Juba, South Sudan -- I recently visited World Vision South Sudan’s emergency response operations in Renk County, Upper Nile State. Alongside another WV staff member, I conducted a focus group discussion (FGD) with the 'new arrivals' at the center. The term 'new arrivals' refers to people from Sudan, including refugees and South Sudanese returnees, who have fled their homes and recently crossed into South Sudan. Most refugees and returnees enter South Sudan through the Joda crossing point in Renk.

Ten new arrivals participated in the FGD, comprising eight women and two men. The FGD provided valuable insights into the experiences of people fleeing the conflict in Sudan. These insights are crucial for World Vision and other humanitarian partners as these can significantly impact the improvement of existing interventions and the development of new strategies to address the needs of refugees and returnees. Allow me to share the highlights of the FGD:

  • Women had to walk for at least 10 days before they could get a transportation that will bring them to South Sudan.
  • Women had to travel with their children without their husband because “our husbands were not allowed to come with us.”
  • Women have an average of 2-3 children.
  • All participants indicated that they were able to bring nothing with them, except for few clothes.
  • All participants claimed experiencing starvation as they spent days with limited food during their journey to South Sudan. They also arrived at Joda crossing point late – 5pm – and the humanitarian team responsible for registration had already left. They were not able to receive high energy biscuits that night and they ate nothing. “Our children are so hungry and we have nothing to give them.”
  • One of the participants used to be a university lecturer and expressed interest for any opportunities to teach and relocate to another country with her children.
  • Women participants express concern that they do not have menstrual hygiene kits. They need those urgently.
  • Among the priority needs the participants expressed include (listed based on priority):
  1. a safe place to stay free from insecurity
  2. food and cooking utensils
  3. hygiene kits
  4. containers for fetching water and for storage
  5. soap
  • For the two men who participated, they said they were only able managed to escape “because we are sick, and the doctor gave us referral letter for medical treatment.”

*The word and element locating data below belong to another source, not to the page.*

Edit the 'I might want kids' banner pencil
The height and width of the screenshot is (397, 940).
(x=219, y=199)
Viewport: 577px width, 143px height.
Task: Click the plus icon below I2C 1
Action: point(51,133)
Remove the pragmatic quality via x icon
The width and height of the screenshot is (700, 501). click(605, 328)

At the Renk Transit Center, I also met two mothers who had just given birth in the WV-supported health clinic at the transit camp. One of the mothers, 18-year-old Toma, had just given birth to her second baby, and she claimed it was a miracle to be able to do so.

"I thought I would not make it," she said. "Being pregnant, I had no idea what would become of me and my unborn baby. Thank God my husband and I escaped the conflict, but it took several weeks to reach Renk. I am glad to be in Renk because it is safe. I no longer hear the sound of gunshots. More importantly, I am glad I have safely given birth to this baby. It is like a miracle."

Emergency Health team
World Vision emergency health team in Renk.

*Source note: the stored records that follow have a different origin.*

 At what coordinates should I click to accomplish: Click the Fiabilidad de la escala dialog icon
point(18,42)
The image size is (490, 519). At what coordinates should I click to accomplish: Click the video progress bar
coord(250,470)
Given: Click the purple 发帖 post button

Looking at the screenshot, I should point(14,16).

Toma said that throughout their journey to Renk, she almost gave up. But she's glad that she held on and was able to meet our emergency health team. "The World Vision's workers were so kind. They took good care of me throughout my pregnancy. They always checked my baby and kept reassuring me that all was well," she said. World Vision staff member Rose, who is a midwife, was able to help Toma deliver her baby safely.

As always, women and children bear the most consequences of conflict. These mothers hardly had anything, yet they had to take care of themselves and their children. It is important to note that hygiene requirements for women and girls continue amidst conflict. There is a need to increase access to resources for all women and girls fleeing the war.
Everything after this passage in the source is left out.